A new series of papers provides valuable guidance on ethics in research involving children.

The six-part series, produced by academics from the School of Law and Social Justice at the University of Liverpool, is available now on the NCRM website.

Called The Ethics of Research Involving Children: Common Questions, Potential Strategies and Useful Guidance, the series covers a broad range of topics related to children’s rights.

These include consent, safeguarding, digital methods, recruitment and confidentiality.

The papers were written by Dr Edmund Horowicz, Dr Helen Stalford and colleagues from the European Children’s Rights Unit (ECRU), a research-intensive cluster located within the School of Law and Social Justice.

How the papers support researchers

The aim of the guidance papers is to support researchers in developing ethically robust research by addressing some of the contentious areas of ethics approval when researching with children.

To further this aim, the series was created in collaboration with the University of Liverpool’s central ethics committee to highlight the positive role that ethical review has in the development and production of research with children.

ECRU Director Dr Eleanor Drywood said: "The value of involving children and young people in research is indisputable, yet researchers and ethics committees can grapple with the challenges this presents.
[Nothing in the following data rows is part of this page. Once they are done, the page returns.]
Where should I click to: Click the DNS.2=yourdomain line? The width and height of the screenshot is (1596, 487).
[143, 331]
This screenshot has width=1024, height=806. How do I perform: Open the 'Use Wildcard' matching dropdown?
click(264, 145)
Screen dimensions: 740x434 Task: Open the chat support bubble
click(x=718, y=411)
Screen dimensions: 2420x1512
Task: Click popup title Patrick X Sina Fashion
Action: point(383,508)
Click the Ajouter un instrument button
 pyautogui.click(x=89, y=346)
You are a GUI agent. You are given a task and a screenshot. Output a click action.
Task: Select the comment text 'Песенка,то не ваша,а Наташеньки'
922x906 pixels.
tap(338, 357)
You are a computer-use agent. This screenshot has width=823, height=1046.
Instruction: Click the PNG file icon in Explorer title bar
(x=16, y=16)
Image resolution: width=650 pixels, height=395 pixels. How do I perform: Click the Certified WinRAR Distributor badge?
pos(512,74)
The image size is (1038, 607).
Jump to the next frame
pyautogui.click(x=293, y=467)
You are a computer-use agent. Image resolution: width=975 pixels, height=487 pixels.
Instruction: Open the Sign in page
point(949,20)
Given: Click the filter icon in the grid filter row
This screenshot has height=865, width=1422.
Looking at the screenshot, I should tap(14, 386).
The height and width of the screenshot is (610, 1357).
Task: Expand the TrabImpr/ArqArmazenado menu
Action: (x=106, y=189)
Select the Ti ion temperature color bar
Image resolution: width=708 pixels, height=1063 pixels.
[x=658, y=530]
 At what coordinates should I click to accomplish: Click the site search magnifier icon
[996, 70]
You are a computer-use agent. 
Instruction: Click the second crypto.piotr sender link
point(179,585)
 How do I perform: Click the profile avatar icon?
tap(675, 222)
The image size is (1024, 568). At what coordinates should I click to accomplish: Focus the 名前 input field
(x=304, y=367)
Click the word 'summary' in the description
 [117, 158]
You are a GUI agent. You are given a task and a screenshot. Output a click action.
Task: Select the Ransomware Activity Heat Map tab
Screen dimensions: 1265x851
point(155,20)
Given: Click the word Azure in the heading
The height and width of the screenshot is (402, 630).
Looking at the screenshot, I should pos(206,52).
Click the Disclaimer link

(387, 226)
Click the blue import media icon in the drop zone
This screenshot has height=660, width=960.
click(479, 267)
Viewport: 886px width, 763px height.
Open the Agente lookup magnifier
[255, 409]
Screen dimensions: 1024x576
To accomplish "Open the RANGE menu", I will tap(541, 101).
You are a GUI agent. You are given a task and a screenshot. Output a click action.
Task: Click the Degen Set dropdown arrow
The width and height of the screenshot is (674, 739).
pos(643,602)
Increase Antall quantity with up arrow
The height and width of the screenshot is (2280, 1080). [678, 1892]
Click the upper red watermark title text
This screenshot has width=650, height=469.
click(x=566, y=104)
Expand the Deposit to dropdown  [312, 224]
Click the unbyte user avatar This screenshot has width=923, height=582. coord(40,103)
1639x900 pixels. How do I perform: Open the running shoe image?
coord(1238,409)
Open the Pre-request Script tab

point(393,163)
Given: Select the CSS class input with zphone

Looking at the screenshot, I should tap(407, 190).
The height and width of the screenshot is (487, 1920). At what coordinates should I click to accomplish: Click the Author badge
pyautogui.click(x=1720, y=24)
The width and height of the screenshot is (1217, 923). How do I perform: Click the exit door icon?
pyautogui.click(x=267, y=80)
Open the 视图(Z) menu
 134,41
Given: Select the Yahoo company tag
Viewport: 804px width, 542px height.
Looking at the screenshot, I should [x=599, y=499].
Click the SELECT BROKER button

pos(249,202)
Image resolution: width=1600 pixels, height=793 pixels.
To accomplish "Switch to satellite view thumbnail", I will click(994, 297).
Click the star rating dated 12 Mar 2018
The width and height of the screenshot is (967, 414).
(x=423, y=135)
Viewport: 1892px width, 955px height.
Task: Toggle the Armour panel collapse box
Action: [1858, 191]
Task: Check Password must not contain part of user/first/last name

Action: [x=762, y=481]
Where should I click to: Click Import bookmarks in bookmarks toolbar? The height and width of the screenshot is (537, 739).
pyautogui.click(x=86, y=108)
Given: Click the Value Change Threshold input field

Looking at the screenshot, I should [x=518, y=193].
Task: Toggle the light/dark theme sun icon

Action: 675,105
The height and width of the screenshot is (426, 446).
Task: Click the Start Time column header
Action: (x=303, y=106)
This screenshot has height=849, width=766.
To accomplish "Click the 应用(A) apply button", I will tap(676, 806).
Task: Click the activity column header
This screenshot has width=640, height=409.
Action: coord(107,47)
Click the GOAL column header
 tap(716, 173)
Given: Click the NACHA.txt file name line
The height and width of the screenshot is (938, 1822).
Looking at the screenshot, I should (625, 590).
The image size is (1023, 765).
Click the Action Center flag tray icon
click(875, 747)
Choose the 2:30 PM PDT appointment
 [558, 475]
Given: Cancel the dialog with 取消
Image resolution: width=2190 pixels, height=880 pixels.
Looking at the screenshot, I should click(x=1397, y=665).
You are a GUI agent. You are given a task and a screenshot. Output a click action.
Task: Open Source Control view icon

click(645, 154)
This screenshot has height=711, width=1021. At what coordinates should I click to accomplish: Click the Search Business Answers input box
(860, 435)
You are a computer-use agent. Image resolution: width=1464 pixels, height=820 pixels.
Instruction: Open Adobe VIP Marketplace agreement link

"We must be mindful of the special protections that children are entitled to and that they can be vulnerable in certain situations, but it is fundamentally important that this does not have a dampening effect on research into the lives of children and young people.

"The guidance papers are an enormously useful resource to assist researchers and ethics committees in meeting the challenges of participatory research for, with and by children, which will only improve our understanding of the lives of young people and empower them to play a meaningful role in the production of this research."

Conducting robust yet ethical research

ECRU has specific expertise in progressive participatory approaches to research involving children, as well as corresponding expertise in research that attains the highest ethical standards. This puts the unit in an ideal position to provide guidance and advice on the latest issues.

Professor Helen Stalford, head of Liverpool Law School and founder of ECRU, explained that researchers often face barriers when attempting to gain approval for studies involving children.

"We know that many researchers fear that their work will be constrained and, indeed, prevented by risk-averse ethics committees and decision-makers, particularly within higher education institutions,” she said.

"That is not just a shame for the researchers concerned – it inhibits efforts to interrogate and understand the world of the most marginalised from their own perspectives and, in turn, to explore, identify and evaluate appropriate responses to their needs. Indeed, allowing research with children to only take place along narrowly prescribed lines may be, in and of itself, unethical.

"The guidance papers are examples of researchers harnessing a children’s rights-based approach to tackle such issues and support the continued production of research that improves the lives of children and young people."